LEVERAGING ACCESS LOCALITY FOR THE EFFICIENT USE
OF MULTIBIT ERROR-CORRECTING CODES IN L2 CACHE
By Hongbin Sun, Nanning Zheng, and Tong Zhang
Joseph SchneiderMarch 23, 2010
The Problem
As CMOS technology shrinks, random defects increase
Traditionally, these defects handled with redundant rows, columns, and words to replace defective ones
As random defects increase, traditional defect strategy may no longer be sufficient
The Solution
Extend the role of Error-Correcting Codes to compensate for defects
Error-Correcting Codes (ECC) also used to compensate for transient soft errors
Find a method that allows ECCs to be used for both defects and soft errors
Multi-bit ECC
Multi-bit ECC – ECC that can correct multiple errors in one codeword
Suffers larger latency and higher coding redundancy than single error correction
Therefore unusable in L1 cache without suffering major performance issues
Overall Goal
Implement multi-bit ECC in L2 cache design to correct L2 cache defects without causing significant IPC degradation, area use, or energy cost
Steps to Success
1. Apply multi-bit ECC only to cache blocks that require it
2. Implement buffers to limit repeated use of multi-bit ECC
3. Ensure data integrity for soft errors where ECC can no longer alone compensate for it
Limited multi-bit ECC
Cache blocks with one or more defective cells identified during memory testing; Multi-bit ECC selectively applied then
Content-Addressable Memory (CAM) then used to identify blocks requiring multi-bit ECC (referred to as m-blocks)
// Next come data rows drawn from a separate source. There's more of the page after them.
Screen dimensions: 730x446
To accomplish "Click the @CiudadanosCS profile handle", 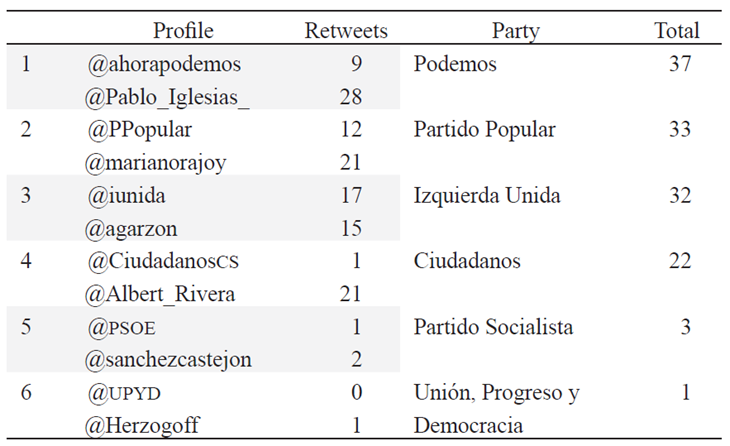I will (164, 262).
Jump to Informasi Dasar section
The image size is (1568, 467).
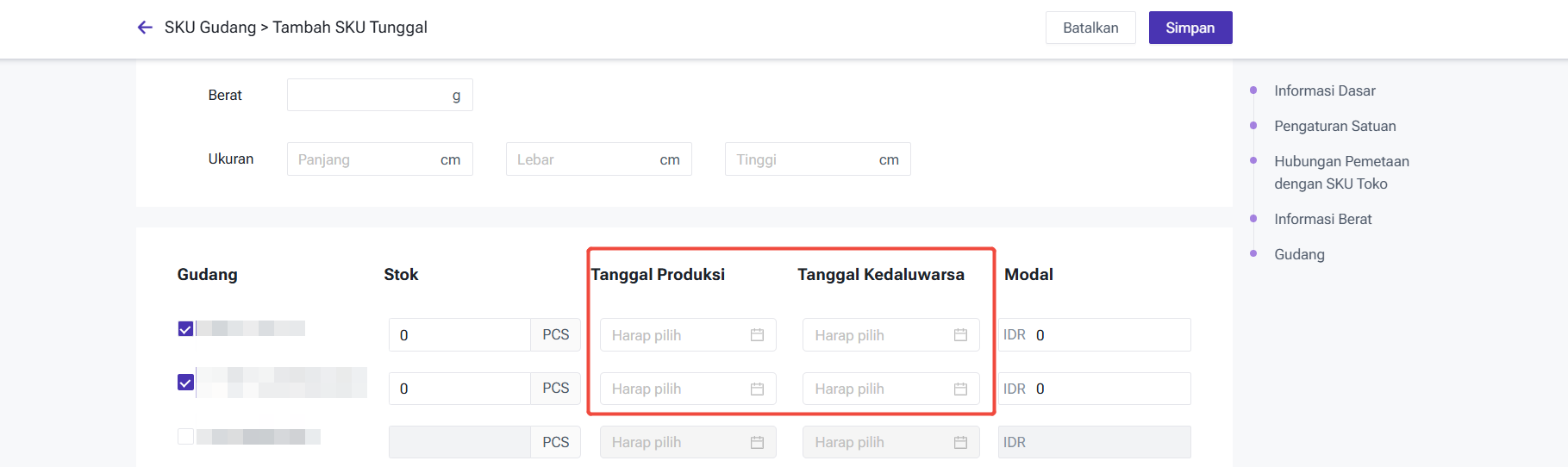click(x=1324, y=90)
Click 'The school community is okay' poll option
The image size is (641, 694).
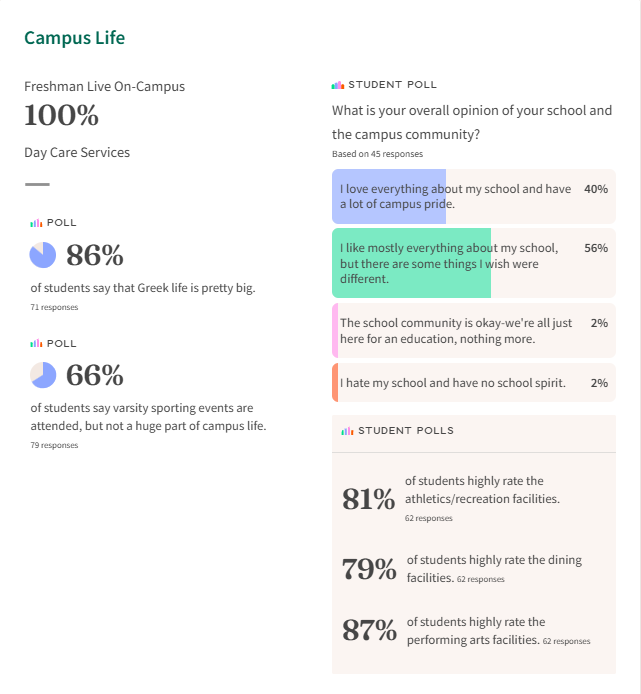pyautogui.click(x=473, y=331)
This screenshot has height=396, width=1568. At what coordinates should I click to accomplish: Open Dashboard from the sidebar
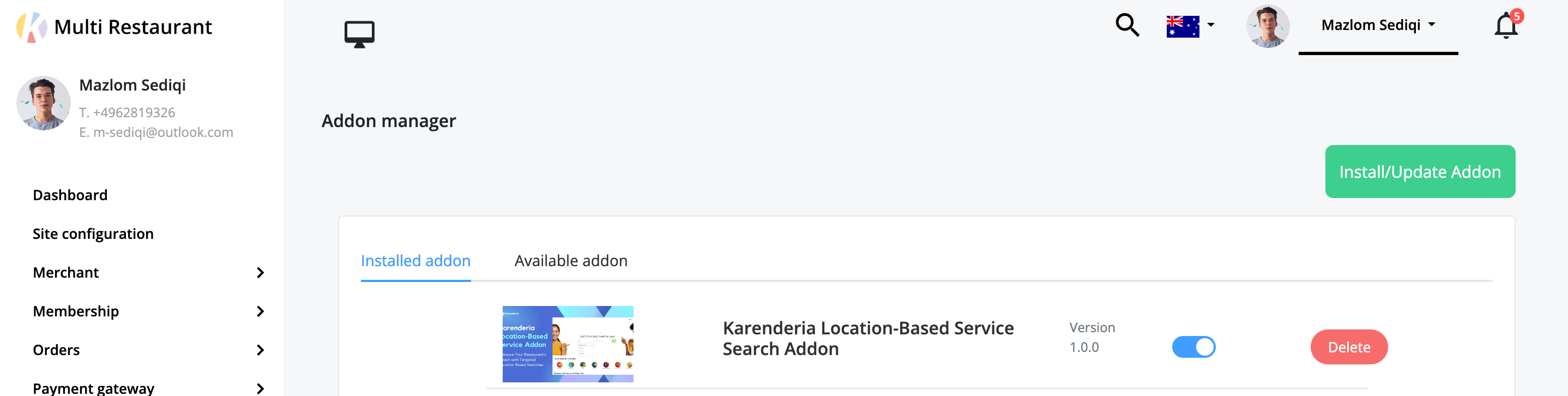pyautogui.click(x=70, y=195)
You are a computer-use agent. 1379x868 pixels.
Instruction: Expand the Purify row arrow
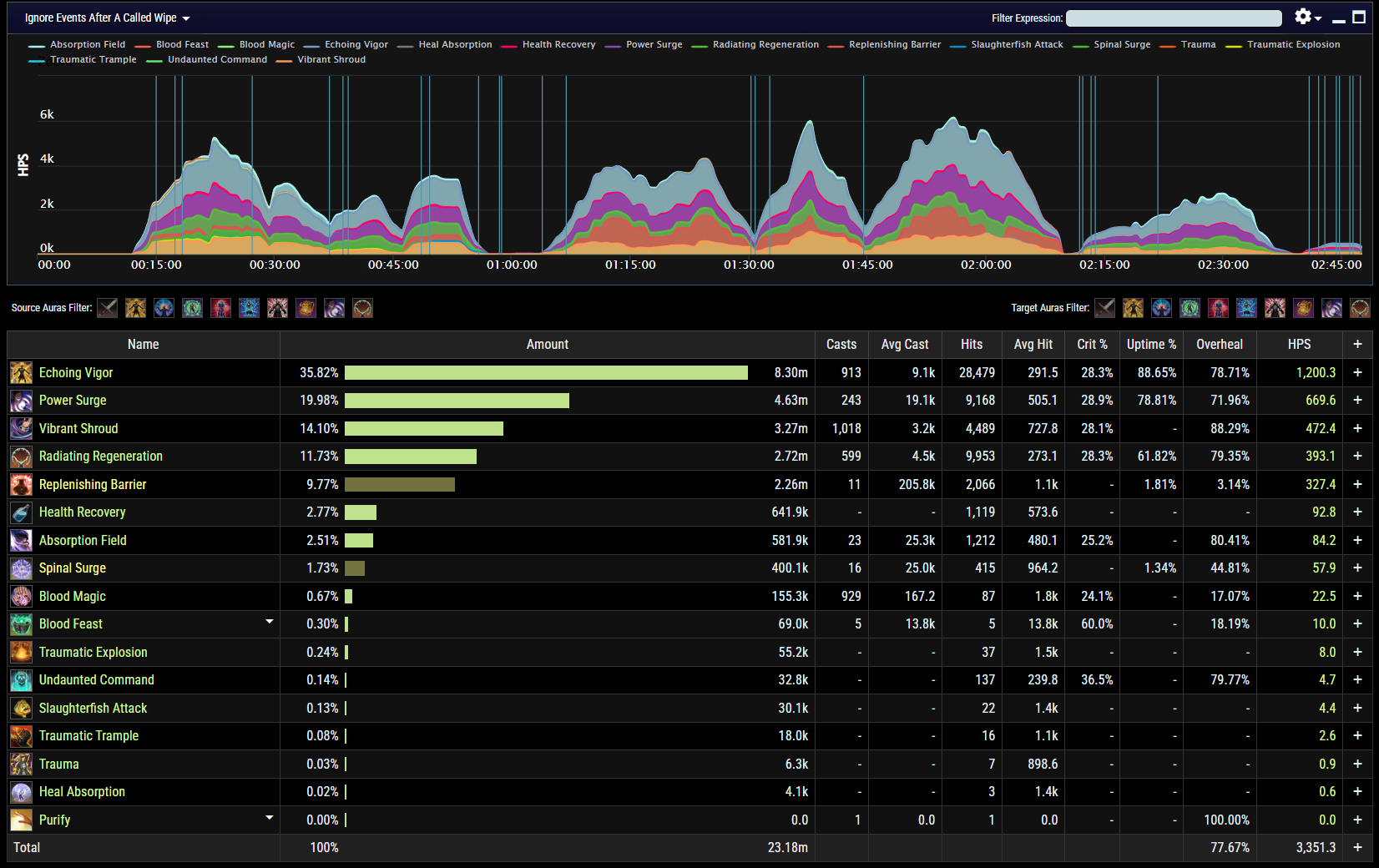[x=269, y=818]
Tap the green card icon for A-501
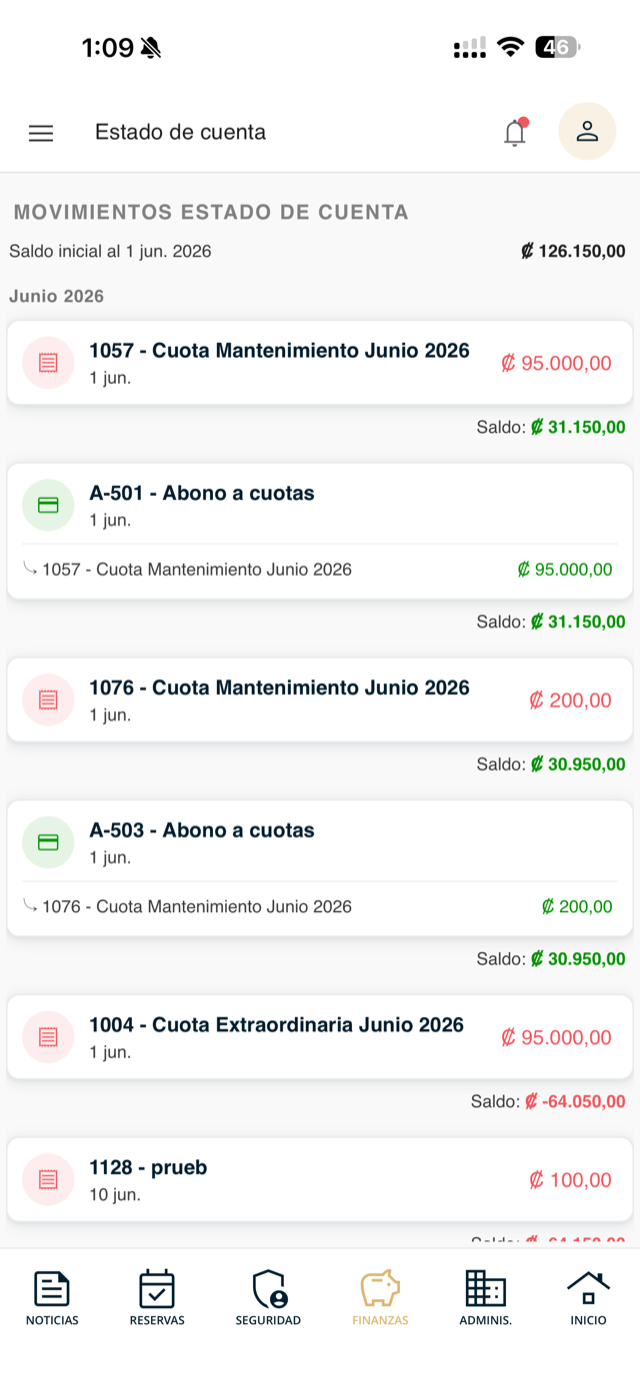This screenshot has width=640, height=1390. [48, 505]
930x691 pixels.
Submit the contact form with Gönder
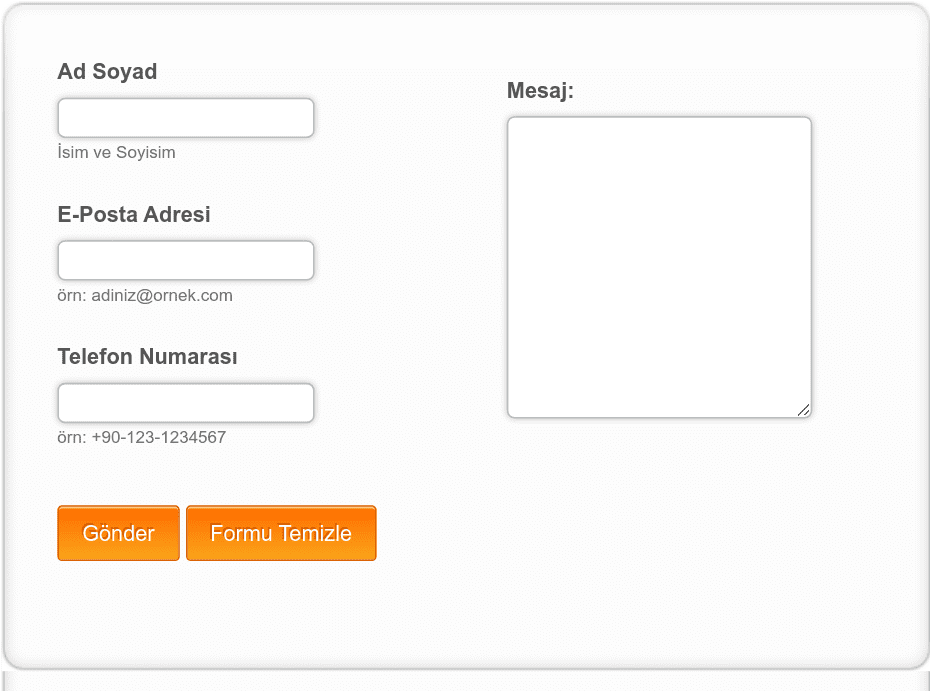tap(118, 533)
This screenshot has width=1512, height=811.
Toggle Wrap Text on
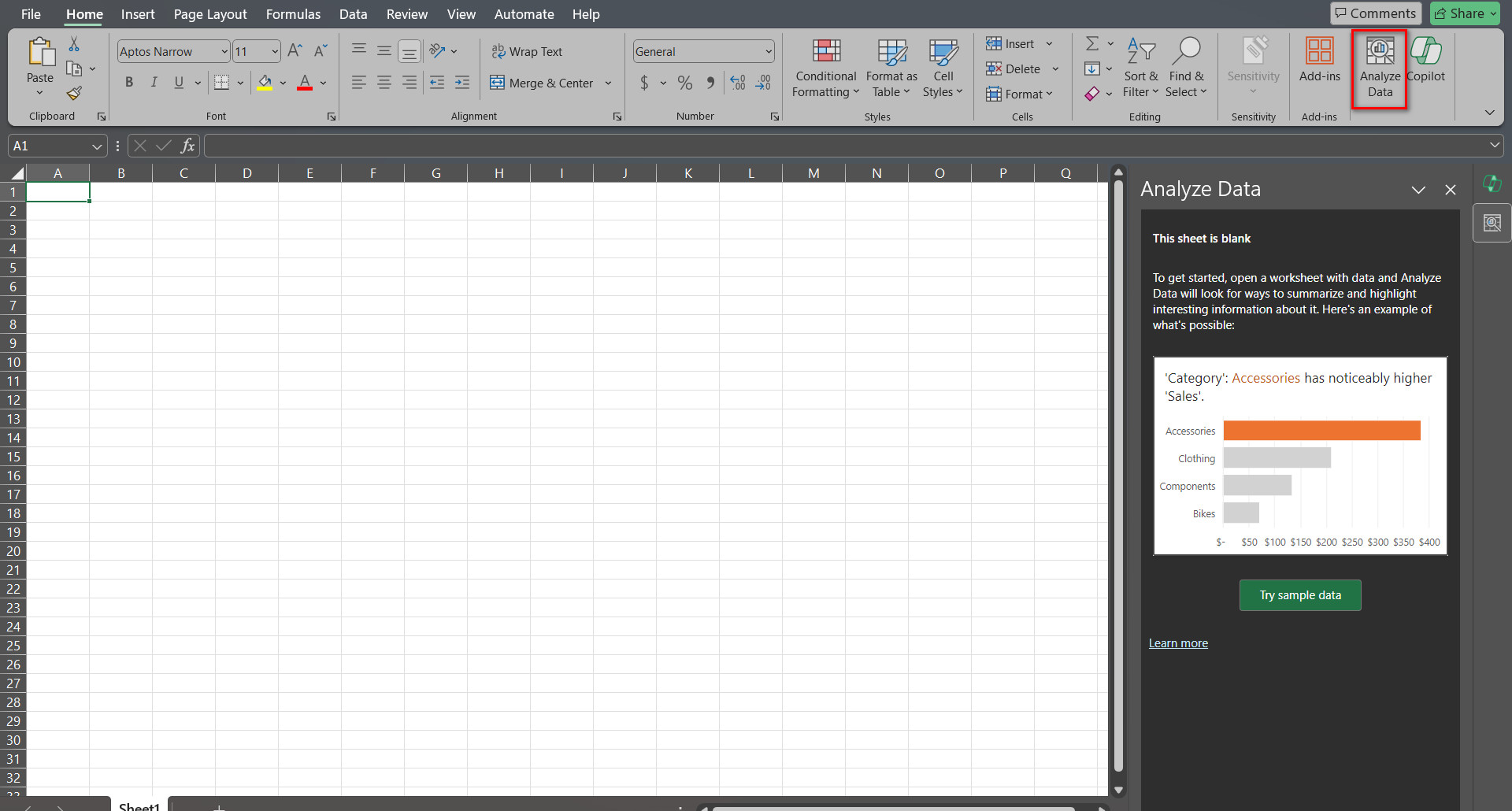pyautogui.click(x=527, y=52)
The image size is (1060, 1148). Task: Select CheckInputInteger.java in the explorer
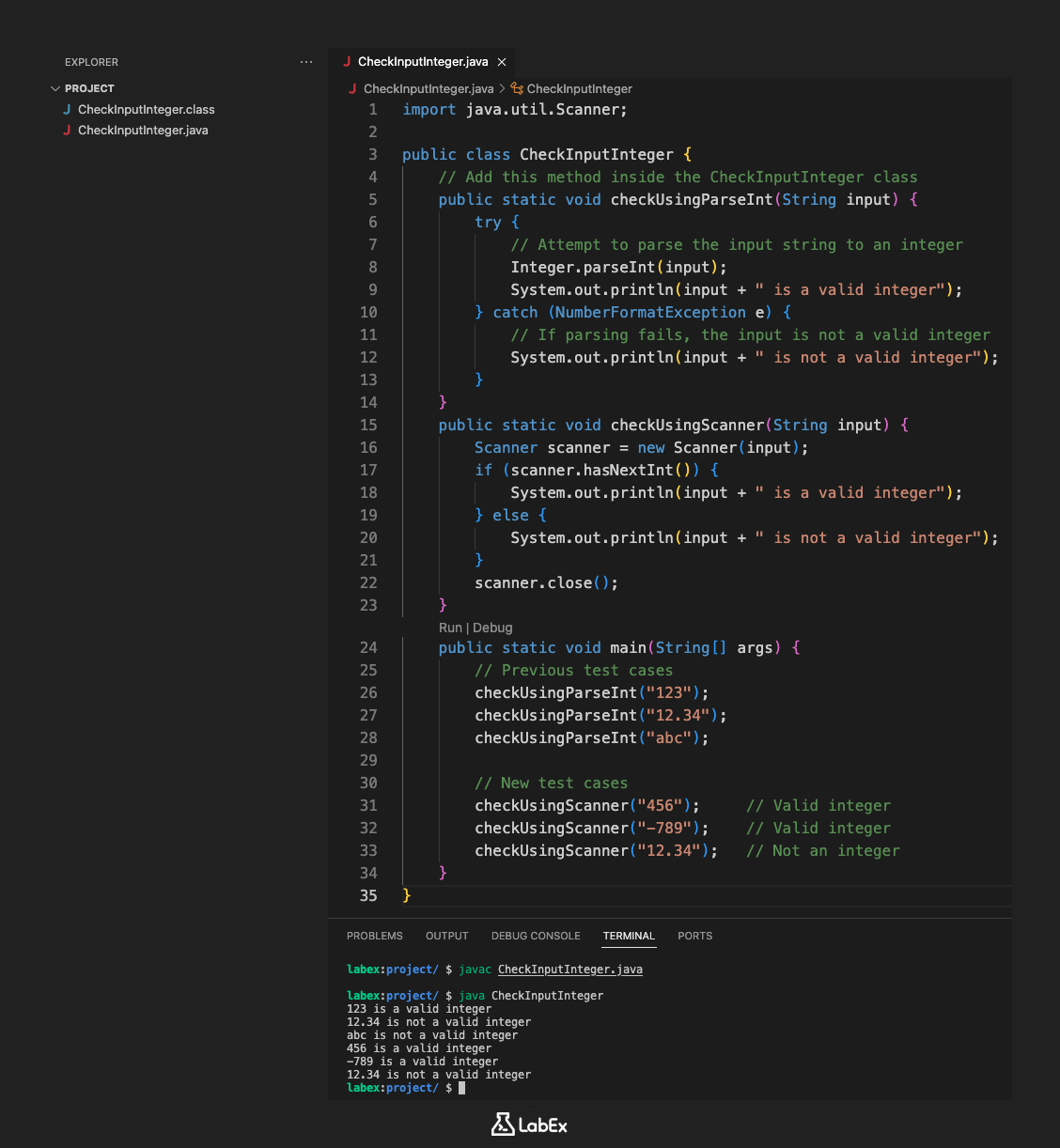tap(143, 131)
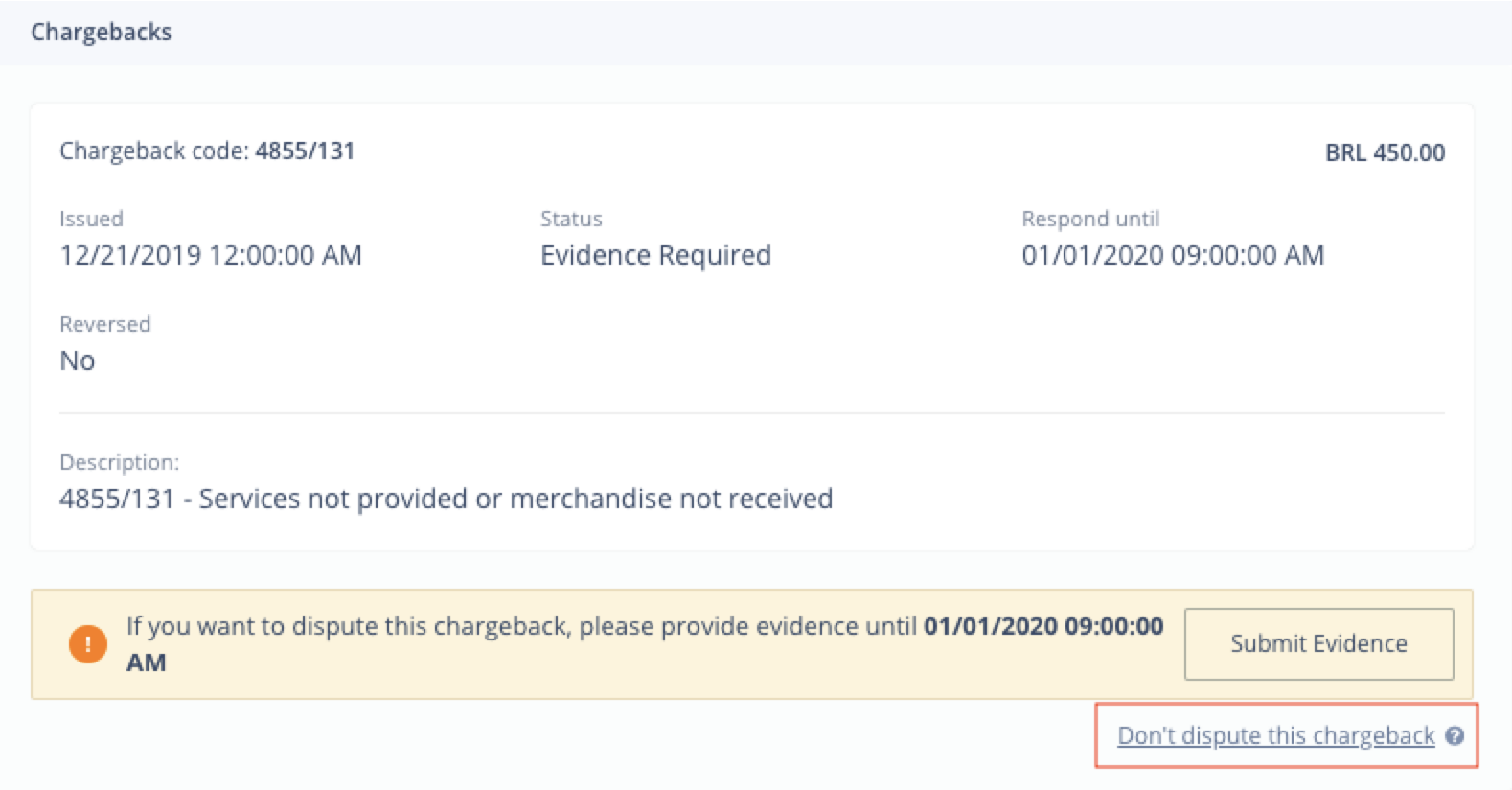This screenshot has width=1512, height=790.
Task: Click the orange warning exclamation icon
Action: pos(88,643)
ISSUE: CAM requires large energy consumption
Proposed Architecture
Standard L2 cache core protecting all subblocks with single error correction, double error detection (SEC-DED) codes
Multi-bit ECC core using fully associative multi-bit ECC cache (M-ECC cache), ECC encoder/decoder, and two buffers. M-ECC cache contains location tags and corresponding check bits
Dirty Replication Cache to ensure soft error tolerance
Multi-bit ECC Core
In case of write, subblock data encoded and check bits stored
In case of read, check bits fetched and decoded
ISSUE: Constant use of multi-bit ECC will increase latency and energy consumption at higher defect densities
Solution: Two additional buffers
Multi-bit ECC Core Buffers
Pre-decoding Buffer: Small cache that keeps copies of mostly recently accessed m-blocks; Searched before accessing M-ECC cache
Employs least recently used (LRU) policy for replacement when full; Successful due to cache access temporal locality
Reduces large amount of ECC decoding and some M-ECC cache access
Multi-bit ECC Core Buffers
FLU buffer – small CAM that keeps addresses of recently accessed cache blocks that are NOT m-blocks
Also employs LRU policy
Further reduces M-ECC cache access
Soft Error Tolerance
ISSUE: When ECC devoted to defect tolerance, defective subblock is vulnerable to soft errors
Only necessary for blocks containing defects (including blocks with single defects protected by SEC-DED rather than multi-bit ECC)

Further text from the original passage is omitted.